La solidaridad, un valor esencial
EN un mundo en el que la brecha social tiende a ensancharse y en el que los sectores situados por debajo de la línea de pobreza están cada vez más extendidos, los emprendimientos de carácter solidario tienen un valor y un significado que no pueden ser desconocidos.
Si pensar en el prójimo para darle apoyo, aliviar sus padecimientos y contribuir a elevar su calidad de vida es cumplir un mandato que tiene antiguas raíces culturales, religiosas y filosóficas, darle un encuadre institucional a todo ese quehacer solidario, organizando y sistematizando sus loables y necesarios empeños, es dar respuesta a los requerimientos de una realidad económica y social que día tras día plantea desafíos más complejos en todas las regiones del planeta.

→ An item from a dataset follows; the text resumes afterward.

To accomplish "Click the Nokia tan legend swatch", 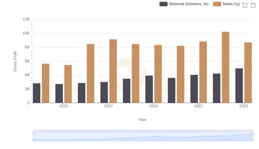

En la Argentina existe actualmente, como lo hemos señalado ya en esta columna editorial, un altísimo número de organizaciones no gubernamentales (ONG) que dedican sus esfuerzos a finalidades de bien común, de ayuda mutua, de progreso y mejoramiento de los niveles generales de convivencia o de asistencia a los núcleos sociales más desprotegidos.
Esas entidades han adoptado, históricamente, las más variadas modalidades: el cooperativismo, la mutualidad, el socorro mutuo, el asistencialismo de base religiosa o filantrópica, la común pertenencia a un origen étnico o nacionalidad, la afinidad profesional o la defensa de intereses vecinales, por mencionar sólo algunas de las más tradicionales. También han tenido amplio desarrollo las entidades concebidas para defender los derechos civiles de determinados sectores -minoritarios o no- de la población. Ultimamente, están adquiriendo fuerte protagonismo las fundaciones empresarias, creadas por una determinada compañía financiera, comercial o industrial con el fin expreso de realizar donaciones, impulsar actividades de bien público o atender necesidades de orden social. La filantropía empresarial, en rigor, no es enteramente nueva, ya que sus orígenes se remontan a fines del siglo XIX. Pero su expansión institucional se produjo en el último cuarto de siglo.

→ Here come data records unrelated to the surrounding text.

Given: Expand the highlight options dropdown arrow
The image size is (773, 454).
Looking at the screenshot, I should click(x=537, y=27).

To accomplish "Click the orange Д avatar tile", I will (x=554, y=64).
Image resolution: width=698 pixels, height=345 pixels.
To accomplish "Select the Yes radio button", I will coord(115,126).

Finalmente, han irrumpido en el escenario social las organizaciones que, como la Red Solidaria, utilizan los canales de comunicación generados por la tecnología moderna para establecer contactos institucionales o interpersonales que faciliten la instrumentación de servicios o mecanismos de ayuda destinados a paliar la situación de las franjas más pobres de la comunidad.
Las organizaciones comprendidas en este extenso y heterogéneo catálogo de actividades solidarias presentan varios rasgos en común: son entidades privadas -es decir, no gubernamentales-, persiguen objetivos socialmente útiles, no tienen fines de lucro, no ejercen ninguna presión o compulsión sobre sus adherentes y reciben, en todos los casos, donaciones o aportes puramente voluntarios. Ese paisaje institucional tan amplio y variado es el que sirve de marco, en nuestro país, a la solidaridad organizada.
De la solidaridad se ha dicho, con razón, que favorece tanto o más al que la presta que al que la recibe. Es un principio moral que todos los miembros de la sociedad deberían tener presente. A menudo se supone que sólo puede realizar actividades solidarias la persona que posee abundantes bienes. En realidad, no es así: todo ser humano está en condiciones de dar algo a sus semejantes. Tal vez algunos sólo puedan dar su tiempo o su afecto. Pero la cuantía de lo que se da no se mide en términos materiales. Como dijo Antoine de Saint Exupéry, lo esencial es invisible a los ojos.
Ese es el sentido último de la solidaridad que los pueblos reclaman. Obviamente, eso no significa desconocer que el esfuerzo mayor debe recaer, necesariamente, en todos los casos, sobre los que más tienen.
Son conceptos que se deben tener en cuenta en toda circunstancia.Y más que nunca hoy, 26 de agosto, cuando el mundo hace un alto para celebrar el Día Internacional de la Solidaridad.